(Problem details) Reproduce the entries below with every "computer-use agent" changed to "desktop assistant", leaving everything else as it is.

(Data excerpts)

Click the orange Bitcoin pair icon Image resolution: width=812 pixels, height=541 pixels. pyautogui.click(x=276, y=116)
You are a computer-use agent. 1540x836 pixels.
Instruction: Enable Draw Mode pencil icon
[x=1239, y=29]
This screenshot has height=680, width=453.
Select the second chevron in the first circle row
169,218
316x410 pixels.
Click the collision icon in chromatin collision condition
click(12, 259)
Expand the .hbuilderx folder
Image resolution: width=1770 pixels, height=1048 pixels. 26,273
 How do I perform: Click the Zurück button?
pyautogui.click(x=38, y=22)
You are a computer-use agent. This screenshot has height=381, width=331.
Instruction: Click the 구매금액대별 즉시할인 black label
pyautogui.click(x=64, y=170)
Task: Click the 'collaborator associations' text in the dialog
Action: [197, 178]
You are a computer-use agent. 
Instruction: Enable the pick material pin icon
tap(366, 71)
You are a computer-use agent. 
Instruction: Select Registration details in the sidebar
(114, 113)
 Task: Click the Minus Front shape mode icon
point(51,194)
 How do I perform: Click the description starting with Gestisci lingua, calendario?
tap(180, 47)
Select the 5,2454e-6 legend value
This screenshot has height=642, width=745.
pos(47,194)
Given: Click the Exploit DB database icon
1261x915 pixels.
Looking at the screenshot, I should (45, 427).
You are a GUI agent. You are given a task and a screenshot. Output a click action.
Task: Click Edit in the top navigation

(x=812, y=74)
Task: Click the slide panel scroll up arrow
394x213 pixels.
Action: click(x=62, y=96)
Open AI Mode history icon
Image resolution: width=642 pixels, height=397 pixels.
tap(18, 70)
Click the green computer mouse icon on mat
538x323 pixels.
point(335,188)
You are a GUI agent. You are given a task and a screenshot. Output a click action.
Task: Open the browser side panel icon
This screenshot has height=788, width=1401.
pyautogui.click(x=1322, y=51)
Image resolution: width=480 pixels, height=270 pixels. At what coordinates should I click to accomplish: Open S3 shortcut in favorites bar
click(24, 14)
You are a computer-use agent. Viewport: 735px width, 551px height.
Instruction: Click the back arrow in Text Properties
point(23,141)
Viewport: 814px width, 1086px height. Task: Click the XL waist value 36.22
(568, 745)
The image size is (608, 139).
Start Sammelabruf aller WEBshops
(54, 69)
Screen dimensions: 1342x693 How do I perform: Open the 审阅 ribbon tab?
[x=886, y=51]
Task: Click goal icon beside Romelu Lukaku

(Exercise answer)
Click the orange Bitcoin pair icon Image resolution: width=812 pixels, height=541 pixels. pyautogui.click(x=276, y=116)
You are a desktop assistant. 1540x836 pixels.
Instruction: Enable Draw Mode pencil icon
[x=1239, y=29]
This screenshot has height=680, width=453.
Select the second chevron in the first circle row
169,218
316x410 pixels.
Click the collision icon in chromatin collision condition
click(12, 259)
Expand the .hbuilderx folder
Image resolution: width=1770 pixels, height=1048 pixels. 26,273
 How do I perform: Click the Zurück button?
pyautogui.click(x=38, y=22)
You are a desktop assistant. This screenshot has height=381, width=331.
Instruction: Click the 구매금액대별 즉시할인 black label
pyautogui.click(x=64, y=170)
Task: Click the 'collaborator associations' text in the dialog
Action: [197, 178]
You are a desktop assistant. 
Instruction: Enable the pick material pin icon
tap(366, 71)
You are a desktop assistant. 
Instruction: Select Registration details in the sidebar
(114, 113)
 Task: Click the Minus Front shape mode icon
point(51,194)
 How do I perform: Click the description starting with Gestisci lingua, calendario?
tap(180, 47)
Select the 5,2454e-6 legend value
This screenshot has height=642, width=745.
pos(47,194)
Given: Click the Exploit DB database icon
1261x915 pixels.
Looking at the screenshot, I should (45, 427).
You are a GUI agent. You are given a task and a screenshot. Output a click action.
Task: Click Edit in the top navigation

(x=812, y=74)
Task: Click the slide panel scroll up arrow
394x213 pixels.
Action: click(x=62, y=96)
Open AI Mode history icon
Image resolution: width=642 pixels, height=397 pixels.
tap(18, 70)
Click the green computer mouse icon on mat
538x323 pixels.
point(335,188)
You are a GUI agent. You are given a task and a screenshot. Output a click action.
Task: Open the browser side panel icon
This screenshot has height=788, width=1401.
pyautogui.click(x=1322, y=51)
Image resolution: width=480 pixels, height=270 pixels. At what coordinates should I click to accomplish: Open S3 shortcut in favorites bar
click(24, 14)
You are a desktop assistant. Viewport: 735px width, 551px height.
Instruction: Click the back arrow in Text Properties
point(23,141)
Viewport: 814px width, 1086px height. Task: Click the XL waist value 36.22
(568, 745)
The image size is (608, 139).
Start Sammelabruf aller WEBshops
(54, 69)
Screen dimensions: 1342x693 How do I perform: Open the 审阅 ribbon tab?
[x=886, y=51]
Task: Click goal icon beside Romelu Lukaku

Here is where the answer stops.